Computer Programming I, Programming Languages, Python

Compute the Average, Min, Max and Mode of a List in Python

October 24, 2013

Lists are by far the most common data type you will use in Python. I wanted to take a few minutes to see how easy Python make the use os lists. I also want you to notice how much ground we can cover by just thinking about these properties of a list. In this article we will talk about lists, functions, searching, return values, data tpes, diconaaries, try-catch try-except blocks and more interesting Python techniques.

So we will be finding the average, min, max and mode of a list. I won’t go into different theories on how to efficiently find these, but rather straight forward approach. Let us start by an assumption that all the values in our list are going to be integers and the data is already stored in a variable named list. As before, we will be using Python 2.7, here is a copy of Python2.7 documentation if you need it. Coming from that we can start by saying our main function looks like this:


def main():

	list = [3,4,1,20,102,3,5,67,39,28,10,1,4,34,1,6,107,99]

	avg(list)
	min(list)
	max(list)
	mode(list)

This will simply call 4 different functions that will each find and print what we are looking for. First, lets go over some list basic properites. In all these function we will use for loops to iterate over the elements of the array.
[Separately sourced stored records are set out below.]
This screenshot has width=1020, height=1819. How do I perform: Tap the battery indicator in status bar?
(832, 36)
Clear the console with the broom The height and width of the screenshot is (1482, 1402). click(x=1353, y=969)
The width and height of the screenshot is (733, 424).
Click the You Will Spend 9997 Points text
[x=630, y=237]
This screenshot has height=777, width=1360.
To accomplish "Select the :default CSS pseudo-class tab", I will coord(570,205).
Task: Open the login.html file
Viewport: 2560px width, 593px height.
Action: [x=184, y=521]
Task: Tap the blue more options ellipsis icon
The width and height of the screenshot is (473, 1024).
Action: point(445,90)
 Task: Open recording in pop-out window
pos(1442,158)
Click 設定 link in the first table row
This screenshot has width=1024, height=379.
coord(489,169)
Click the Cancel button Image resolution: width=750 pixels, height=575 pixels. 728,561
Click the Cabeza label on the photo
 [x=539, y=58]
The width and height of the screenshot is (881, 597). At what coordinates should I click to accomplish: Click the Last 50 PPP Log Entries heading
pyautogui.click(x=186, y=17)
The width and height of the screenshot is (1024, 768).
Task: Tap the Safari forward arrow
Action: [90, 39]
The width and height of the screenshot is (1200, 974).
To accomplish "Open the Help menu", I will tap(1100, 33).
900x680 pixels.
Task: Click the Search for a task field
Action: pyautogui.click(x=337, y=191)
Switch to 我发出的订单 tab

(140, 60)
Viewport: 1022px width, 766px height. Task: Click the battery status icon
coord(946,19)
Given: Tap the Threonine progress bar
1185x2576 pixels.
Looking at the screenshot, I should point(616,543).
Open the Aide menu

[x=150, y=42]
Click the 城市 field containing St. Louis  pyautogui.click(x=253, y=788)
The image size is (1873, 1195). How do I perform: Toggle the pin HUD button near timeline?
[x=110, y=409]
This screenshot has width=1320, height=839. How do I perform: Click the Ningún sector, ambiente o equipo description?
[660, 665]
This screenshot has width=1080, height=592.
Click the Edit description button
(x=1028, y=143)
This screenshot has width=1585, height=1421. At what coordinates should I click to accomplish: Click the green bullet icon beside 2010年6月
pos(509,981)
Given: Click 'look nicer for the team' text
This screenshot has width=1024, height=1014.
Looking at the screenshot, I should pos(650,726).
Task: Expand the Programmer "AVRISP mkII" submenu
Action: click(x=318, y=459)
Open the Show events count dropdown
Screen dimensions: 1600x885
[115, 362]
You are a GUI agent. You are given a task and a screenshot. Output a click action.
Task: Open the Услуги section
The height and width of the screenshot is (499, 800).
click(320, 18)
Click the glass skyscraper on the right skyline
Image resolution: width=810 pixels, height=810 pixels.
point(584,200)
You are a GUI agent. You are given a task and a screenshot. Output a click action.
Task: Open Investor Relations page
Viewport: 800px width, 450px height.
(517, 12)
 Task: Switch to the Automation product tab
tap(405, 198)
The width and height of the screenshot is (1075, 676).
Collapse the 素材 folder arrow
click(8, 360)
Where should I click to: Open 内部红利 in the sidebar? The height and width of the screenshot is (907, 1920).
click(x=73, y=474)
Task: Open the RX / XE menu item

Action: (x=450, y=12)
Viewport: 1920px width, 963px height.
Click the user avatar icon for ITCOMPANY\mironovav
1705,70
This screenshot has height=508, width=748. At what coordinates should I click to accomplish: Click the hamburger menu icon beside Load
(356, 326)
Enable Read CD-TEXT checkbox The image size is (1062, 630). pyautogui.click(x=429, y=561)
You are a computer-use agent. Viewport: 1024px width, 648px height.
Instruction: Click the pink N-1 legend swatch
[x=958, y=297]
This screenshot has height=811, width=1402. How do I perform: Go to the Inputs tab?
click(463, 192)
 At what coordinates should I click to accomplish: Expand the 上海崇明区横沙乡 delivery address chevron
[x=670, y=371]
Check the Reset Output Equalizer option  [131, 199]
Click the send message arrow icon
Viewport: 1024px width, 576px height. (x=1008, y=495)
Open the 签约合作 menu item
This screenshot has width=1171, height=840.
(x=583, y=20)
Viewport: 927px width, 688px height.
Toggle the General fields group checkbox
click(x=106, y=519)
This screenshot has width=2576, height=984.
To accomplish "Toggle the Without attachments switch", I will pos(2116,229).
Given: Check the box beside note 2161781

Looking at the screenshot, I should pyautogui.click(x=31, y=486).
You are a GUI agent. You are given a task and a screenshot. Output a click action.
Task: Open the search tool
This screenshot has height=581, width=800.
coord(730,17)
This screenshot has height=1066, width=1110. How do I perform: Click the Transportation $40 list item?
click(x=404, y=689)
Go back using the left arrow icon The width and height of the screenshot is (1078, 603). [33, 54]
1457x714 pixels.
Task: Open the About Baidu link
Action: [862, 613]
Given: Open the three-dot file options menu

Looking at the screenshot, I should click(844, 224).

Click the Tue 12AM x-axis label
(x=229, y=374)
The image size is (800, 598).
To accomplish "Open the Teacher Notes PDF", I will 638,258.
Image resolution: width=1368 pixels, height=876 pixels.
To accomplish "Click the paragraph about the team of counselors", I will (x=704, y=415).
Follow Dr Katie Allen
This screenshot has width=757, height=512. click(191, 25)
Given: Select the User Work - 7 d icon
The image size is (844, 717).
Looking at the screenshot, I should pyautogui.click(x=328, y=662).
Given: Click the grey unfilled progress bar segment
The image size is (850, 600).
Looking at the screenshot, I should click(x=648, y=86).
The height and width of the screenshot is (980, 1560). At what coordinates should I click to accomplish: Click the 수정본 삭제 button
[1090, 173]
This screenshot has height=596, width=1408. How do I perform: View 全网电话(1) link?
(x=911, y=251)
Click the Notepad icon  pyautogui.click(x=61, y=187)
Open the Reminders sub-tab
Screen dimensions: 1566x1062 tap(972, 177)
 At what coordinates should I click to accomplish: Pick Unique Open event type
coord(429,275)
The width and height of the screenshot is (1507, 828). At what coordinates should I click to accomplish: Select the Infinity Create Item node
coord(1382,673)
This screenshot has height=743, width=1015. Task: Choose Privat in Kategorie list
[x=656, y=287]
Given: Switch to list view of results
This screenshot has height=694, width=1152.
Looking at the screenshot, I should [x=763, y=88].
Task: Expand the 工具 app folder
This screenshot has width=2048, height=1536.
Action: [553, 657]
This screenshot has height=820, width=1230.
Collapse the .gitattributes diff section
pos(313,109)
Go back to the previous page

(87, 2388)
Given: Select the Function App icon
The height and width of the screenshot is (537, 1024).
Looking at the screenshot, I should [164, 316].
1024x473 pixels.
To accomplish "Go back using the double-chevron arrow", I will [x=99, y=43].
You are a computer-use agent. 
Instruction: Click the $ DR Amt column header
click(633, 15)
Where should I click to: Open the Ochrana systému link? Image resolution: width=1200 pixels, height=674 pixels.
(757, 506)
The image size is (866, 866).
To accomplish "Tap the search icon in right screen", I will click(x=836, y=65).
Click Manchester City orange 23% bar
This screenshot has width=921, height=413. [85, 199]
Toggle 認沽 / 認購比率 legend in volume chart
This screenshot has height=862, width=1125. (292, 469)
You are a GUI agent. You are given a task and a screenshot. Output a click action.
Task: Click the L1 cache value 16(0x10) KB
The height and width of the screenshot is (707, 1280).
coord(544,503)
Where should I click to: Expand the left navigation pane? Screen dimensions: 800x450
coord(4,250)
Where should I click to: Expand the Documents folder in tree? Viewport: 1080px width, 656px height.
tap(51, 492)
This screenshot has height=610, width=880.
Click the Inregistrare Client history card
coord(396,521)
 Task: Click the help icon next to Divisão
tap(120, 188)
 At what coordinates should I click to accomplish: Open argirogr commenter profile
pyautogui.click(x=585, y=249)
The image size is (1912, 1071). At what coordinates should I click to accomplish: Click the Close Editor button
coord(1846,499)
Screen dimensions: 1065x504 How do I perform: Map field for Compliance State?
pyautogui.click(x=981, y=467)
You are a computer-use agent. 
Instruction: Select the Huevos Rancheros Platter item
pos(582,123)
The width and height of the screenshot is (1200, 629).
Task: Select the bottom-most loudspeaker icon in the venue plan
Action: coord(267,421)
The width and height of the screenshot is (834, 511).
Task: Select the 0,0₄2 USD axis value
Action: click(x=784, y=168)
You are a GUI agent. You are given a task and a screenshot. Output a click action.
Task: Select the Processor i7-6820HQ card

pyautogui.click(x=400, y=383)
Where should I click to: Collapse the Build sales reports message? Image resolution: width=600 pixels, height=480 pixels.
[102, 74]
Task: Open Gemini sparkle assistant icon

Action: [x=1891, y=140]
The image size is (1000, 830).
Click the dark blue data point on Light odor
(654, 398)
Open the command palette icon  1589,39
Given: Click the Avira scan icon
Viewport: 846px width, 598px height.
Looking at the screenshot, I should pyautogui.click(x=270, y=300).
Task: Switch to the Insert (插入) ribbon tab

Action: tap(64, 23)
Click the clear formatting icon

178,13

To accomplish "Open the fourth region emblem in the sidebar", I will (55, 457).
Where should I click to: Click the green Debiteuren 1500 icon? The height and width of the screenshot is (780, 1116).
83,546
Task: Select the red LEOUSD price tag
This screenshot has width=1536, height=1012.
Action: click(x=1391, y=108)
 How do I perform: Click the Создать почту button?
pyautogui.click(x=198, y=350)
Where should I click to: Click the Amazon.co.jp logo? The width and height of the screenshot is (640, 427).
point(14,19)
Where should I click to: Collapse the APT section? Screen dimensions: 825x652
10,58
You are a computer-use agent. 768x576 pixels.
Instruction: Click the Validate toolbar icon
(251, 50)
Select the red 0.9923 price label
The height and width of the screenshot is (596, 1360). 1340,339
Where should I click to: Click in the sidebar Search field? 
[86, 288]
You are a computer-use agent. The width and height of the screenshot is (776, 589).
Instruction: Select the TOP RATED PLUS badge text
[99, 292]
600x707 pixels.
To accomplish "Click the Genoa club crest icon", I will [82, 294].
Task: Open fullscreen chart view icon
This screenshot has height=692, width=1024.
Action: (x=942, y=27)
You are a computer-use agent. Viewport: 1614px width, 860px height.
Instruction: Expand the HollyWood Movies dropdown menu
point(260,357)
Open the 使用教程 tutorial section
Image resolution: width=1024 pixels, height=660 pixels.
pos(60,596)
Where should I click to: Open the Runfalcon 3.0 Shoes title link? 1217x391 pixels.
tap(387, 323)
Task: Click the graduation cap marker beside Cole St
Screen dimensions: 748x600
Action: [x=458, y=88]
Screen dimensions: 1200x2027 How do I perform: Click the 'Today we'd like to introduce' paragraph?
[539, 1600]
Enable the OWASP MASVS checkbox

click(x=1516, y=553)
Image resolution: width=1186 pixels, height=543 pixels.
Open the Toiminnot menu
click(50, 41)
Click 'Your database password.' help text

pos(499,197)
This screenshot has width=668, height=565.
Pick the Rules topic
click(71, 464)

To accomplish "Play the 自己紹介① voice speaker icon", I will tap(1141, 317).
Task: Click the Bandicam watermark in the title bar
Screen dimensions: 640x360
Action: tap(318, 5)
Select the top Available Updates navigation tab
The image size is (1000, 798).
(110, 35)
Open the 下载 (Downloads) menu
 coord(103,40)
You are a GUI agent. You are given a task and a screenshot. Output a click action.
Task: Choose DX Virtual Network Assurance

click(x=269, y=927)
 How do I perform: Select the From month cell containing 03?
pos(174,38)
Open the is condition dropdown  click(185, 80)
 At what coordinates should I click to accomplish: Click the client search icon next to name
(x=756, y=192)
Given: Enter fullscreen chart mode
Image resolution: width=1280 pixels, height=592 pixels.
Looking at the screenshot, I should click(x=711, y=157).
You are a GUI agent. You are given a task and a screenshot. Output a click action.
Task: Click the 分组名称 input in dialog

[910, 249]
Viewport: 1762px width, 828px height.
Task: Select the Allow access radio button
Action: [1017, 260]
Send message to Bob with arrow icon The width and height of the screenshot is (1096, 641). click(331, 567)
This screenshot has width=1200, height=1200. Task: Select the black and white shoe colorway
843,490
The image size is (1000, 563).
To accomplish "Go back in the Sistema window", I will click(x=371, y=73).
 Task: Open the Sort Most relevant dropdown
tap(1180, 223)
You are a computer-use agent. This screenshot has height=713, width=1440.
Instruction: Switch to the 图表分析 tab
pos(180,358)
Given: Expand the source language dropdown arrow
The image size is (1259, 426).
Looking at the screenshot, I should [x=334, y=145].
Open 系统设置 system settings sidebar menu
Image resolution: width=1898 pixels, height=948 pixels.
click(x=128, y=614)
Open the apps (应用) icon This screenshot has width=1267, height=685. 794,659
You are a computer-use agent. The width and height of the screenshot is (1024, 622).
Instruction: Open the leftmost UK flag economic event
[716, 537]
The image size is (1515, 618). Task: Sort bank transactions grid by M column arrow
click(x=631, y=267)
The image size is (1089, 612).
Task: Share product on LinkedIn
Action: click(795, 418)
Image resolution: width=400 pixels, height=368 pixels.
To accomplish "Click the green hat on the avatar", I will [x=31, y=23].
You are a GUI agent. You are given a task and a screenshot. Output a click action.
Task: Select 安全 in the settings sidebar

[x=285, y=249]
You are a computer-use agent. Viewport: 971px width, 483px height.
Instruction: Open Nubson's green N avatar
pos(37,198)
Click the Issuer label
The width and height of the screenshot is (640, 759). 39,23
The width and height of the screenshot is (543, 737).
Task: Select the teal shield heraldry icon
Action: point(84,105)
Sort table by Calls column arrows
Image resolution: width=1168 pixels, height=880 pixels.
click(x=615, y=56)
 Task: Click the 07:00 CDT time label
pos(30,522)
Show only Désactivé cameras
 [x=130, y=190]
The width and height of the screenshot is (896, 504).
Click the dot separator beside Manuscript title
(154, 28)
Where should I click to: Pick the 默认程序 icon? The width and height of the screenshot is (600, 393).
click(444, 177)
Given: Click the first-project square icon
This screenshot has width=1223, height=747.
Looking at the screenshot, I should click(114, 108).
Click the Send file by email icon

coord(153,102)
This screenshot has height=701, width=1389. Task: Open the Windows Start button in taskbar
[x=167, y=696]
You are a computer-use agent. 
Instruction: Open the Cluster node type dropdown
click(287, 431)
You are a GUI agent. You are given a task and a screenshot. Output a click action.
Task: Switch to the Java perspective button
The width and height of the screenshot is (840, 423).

Lucky Python has a simple syntax that allows us to have a variable in the for loop that will take the values of the array.

What does this mean? You will recall that arrays have 0 indexing property that allows us to access the elements in the array directly. If we were to have the syntax list[0] is our example, the value will correspond to 3. the syntax list[1] will have the value 4. We can access each element individually and directly. We can use this to change values in the array. If we were to have list[0] = 55 in our code, the value of list[0] will change to be 55. Here is an example code:


list = [3,4,1,20,102,3,5,67,39,28,10,1,4,34,1,6,107,99]

print list

print list[0]
print list[1]

list[0] = 55

print list[0]
print list

This code will output:

wpid-list_index_exampe_python-2013-10-24-15-30.png

Notice that the values of the list have changed after the assignment. Now let us recall the for loop syntax and properties in Python. The syntax is for element in sequence. That means that we need to provide a name of a variable, in this case element and a sequence such as a String, List, Tuple, etc. So if we wanted to print the numbers 1 to 10 in Python, we will need a list sequence with the numbers in a list and then we can just print element. Like this:


for element in [1,2,3,4,5,6,7,8,9,10]:
		print element

And the output:

wpid-1_to_10_python_for_loop-2013-10-24-15-30.png

Cool. However, what if we need the numbers 1 to 1,000? Well, you can either write them all in a list, or you can use the Python range function. This function has 3 variations. You can eithier call it with 1 integer, and the function will return the numbers from 0 to the number you requested in increments of 1. You can provide the function with a start number and end number (2 integers), and you will get back the numbers from the start to end in increments of 1. Finally you can give the range function 3 integers which will server as start, stop and increment. Here is an example to demonstrate:


# range with 1 argument, return a list with the numbers 1 to 10 in increments of 5
print range(10)

# range with 2 arguments, return a list with the numbers 5 to 10 in increments of 1
print range(5,10)

# range with 3 arguments, return a list with the numbers 5 to 50 in increments of 5
print range(5,50,5)

Output:

wpid-range_function_python-2013-10-24-15-30.png

Remember that the range function in not including the last number. So range(10) gave us the numbers 0 to 9 without 10. Lets combine the range function with indexing of the list to access and print the elements in a list.


list = [3,4,1,20,102,3,5]

for i in range(len(list)):
	print list[i]

This code will output:

wpid-python_list_example-2013-10-24-15-30.png

This is one way to do it. Note that we are using the Python len function to get the length of the list. Len is a built in function in Python and will return the length of any sequence.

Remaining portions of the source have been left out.